(Records of locating words and elements)
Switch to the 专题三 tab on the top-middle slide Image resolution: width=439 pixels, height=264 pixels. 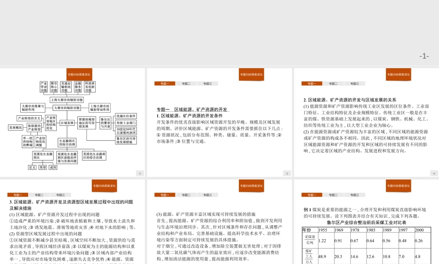pos(208,83)
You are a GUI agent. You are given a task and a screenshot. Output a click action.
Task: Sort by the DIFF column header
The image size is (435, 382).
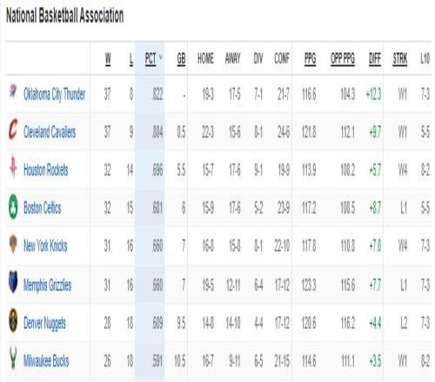pyautogui.click(x=375, y=59)
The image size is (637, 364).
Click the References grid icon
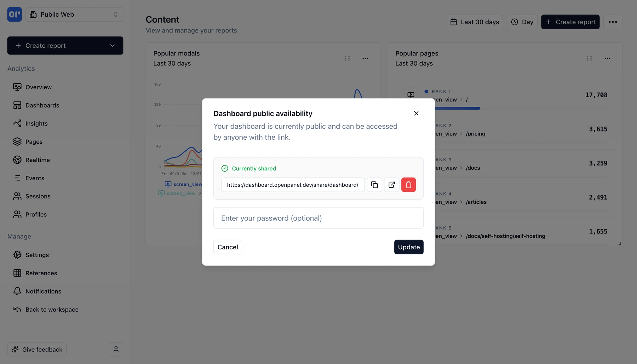click(x=17, y=273)
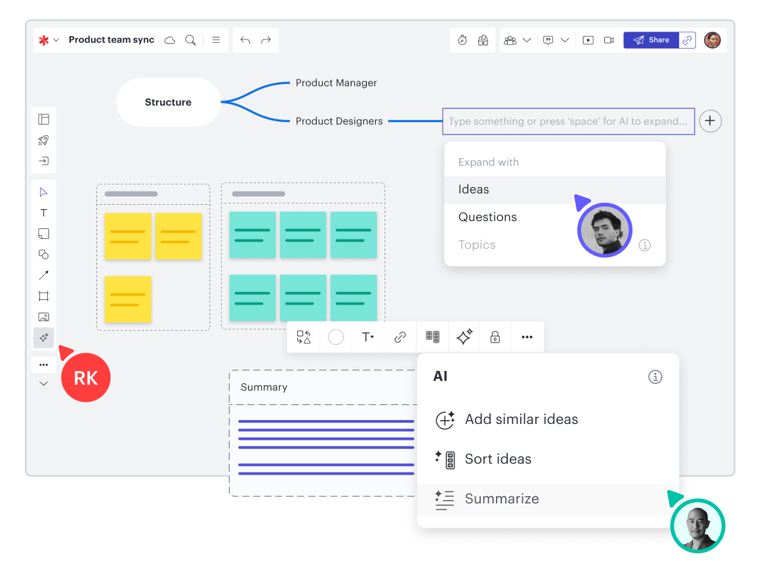Select the sticky note tool
This screenshot has width=761, height=571.
[43, 234]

■ **Goal**
Revise the entries starting at the line that has "You are a GUI" and stopping after the line that has "pyautogui.click(x=375, y=59)". Change "column header" to "column title", keep everything else the same, and leave the pictures out of your answer.

■ **Problem solution**
You are a GUI agent. You are given a task and a screenshot. Output a click action.
Task: Sort by the DIFF column title
The image size is (435, 382).
pyautogui.click(x=375, y=59)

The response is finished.